EmitenNews.com - Indonesia mampu menawarkan kredit karbon hingga 577 juta ton. Sebagian besar kredit karbon ini telah melalui proses verifikasi dan siap dipasarkan di pasar internasional. Menurut Ketua Delegasi Indonesia untuk COP 29, Hashim Djojohadikusumo, Uni Emirat Arab, termasuk Abu Dhabi dan Dubai menunjukkan minat besar untuk membeli sebanyak 287 juta ton.

Kepada pers, Selasa (19/11/2024), Hashim Djojohadikusumo mengungkapkan dari 577 juta ton tersebut, 30 juta ton sudah dibeli oleh pemerintah Norwegia. Sedangkan pemerintah Uni Emirat Arab (UEA), termasuk Abu Dhabi dan Dubai, menunjukkan minat besar untuk membeli lebih dari separuh, sekitar 287 juta ton.

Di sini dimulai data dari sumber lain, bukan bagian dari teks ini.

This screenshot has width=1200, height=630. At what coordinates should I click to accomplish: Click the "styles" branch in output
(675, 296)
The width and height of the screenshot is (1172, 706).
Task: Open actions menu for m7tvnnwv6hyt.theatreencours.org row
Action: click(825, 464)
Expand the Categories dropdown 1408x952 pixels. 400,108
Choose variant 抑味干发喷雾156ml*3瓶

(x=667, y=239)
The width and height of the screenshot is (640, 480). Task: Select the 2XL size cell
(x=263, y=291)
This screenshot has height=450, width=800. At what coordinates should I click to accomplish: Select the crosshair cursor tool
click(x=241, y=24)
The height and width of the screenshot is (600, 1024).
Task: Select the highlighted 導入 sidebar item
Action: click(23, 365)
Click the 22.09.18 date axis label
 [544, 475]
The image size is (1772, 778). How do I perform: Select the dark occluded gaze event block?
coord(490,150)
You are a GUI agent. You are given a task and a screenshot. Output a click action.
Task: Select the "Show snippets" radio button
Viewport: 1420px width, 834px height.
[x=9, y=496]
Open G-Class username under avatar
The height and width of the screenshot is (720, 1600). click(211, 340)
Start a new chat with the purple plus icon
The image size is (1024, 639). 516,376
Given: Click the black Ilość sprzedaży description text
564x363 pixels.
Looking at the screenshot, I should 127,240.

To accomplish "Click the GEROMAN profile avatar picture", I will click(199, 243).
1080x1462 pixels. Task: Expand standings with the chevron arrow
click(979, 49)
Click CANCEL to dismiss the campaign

Potensi besar ini tidak hanya menjadi langkah penting dalam upaya mitigasi perubahan iklim, tetapi juga menjadi sumber pendapatan negara yang signifikan.

Hashim mengklaim ini suatu kemajuan, suatu aset baru. Pemerintah Indonesia bisa dapat penerimaan negara yang luar biasa dari karbon. Apalagi, dalam beberapa bulan ini akan tambahan 600 juta lagi.

Dari kredit karbon ini, pemerintah Indonesia berpeluang mendapatkan penerimaan negara yang luar biasa. Setidaknya, jika 1 ton karbon bernilai minimal USD10, maka Indonesia bisa meraup lebih dari USD10 miliar pada tahun depan.

Seperti diketahui, perdagangan karbon adalah sistem jual-beli sertifikasi atau izin untuk menghasilkan emisi karbon dioksida (CO2) dalam jumlah tertentu. Perdagangan karbon juga dikenal sebagai Emission Trade System (ETS) atau perdagangan emisi karbon. 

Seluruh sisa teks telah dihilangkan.